Gabe gasped, frowning as he met her gaze. “Is that what they told you? I hadn’t heard.”
“They’ve just started the investigation, but they warned me that the report might come back as pilot error. They wanted me to be prepared.”
“No way,” Gabe said, shaking his head. “Erik was a great pilot. He didn’t make mistakes. He was a fanatic about safety, and there isn’t another pilot in the US Marine Corps who could pull himself out of an emergency situation better than Erik.”
Annie dabbed at her nose with the handkerchief and nodded, his words seeming to bring her some sort of comfort. She slowly circled the boat, running her fingertips along the blue fiberglass hull. “Look at this raggedy thing,” she said. “I must have been crazy to say yes when he told me he wanted to buy it.” Annie looked over at him. “You wouldn’t want to buy a sailboat, would you?”
Gabe shook his head. “I don’t think so.”
“I suppose I’m going to have to sell it.”
“You’ve got some time to decide,” he said.
Annie shook her head. “I have decided. I’m going back home,” she said. “My parents asked if I wanted to take over the sailing school, and I said yes. There are just so many memories here, I’m not sure I could bear it.”

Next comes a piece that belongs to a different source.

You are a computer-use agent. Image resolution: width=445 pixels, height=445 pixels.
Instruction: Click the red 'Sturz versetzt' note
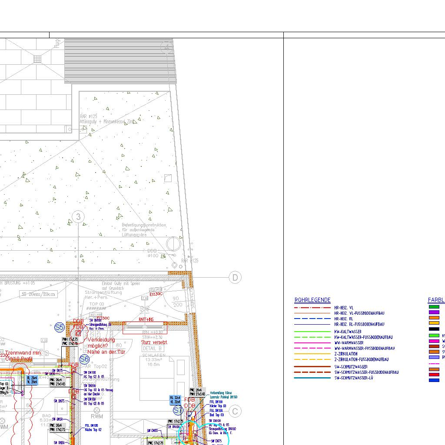click(x=154, y=342)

Silence descended over the interior of the shed as she continued to circle the sailboat. As Gabe watched her, his mind wandered back to the very first time he laid eyes on her. He and Erik had a weekend pass and had wandered along the waterfront in Annapolis, only to find themselves in the middle of the victory celebrations for a sailboat race. Annie had captained the winning boat, and as was the custom, her crew had thrown her into the water.
“You looked like a drowned rat,” Gabe murmured.
She glanced over her shoulder, and his heart stopped. The way the light framed her face, the soft wave of pale hair that fell across her cheek. Her beauty took his breath away.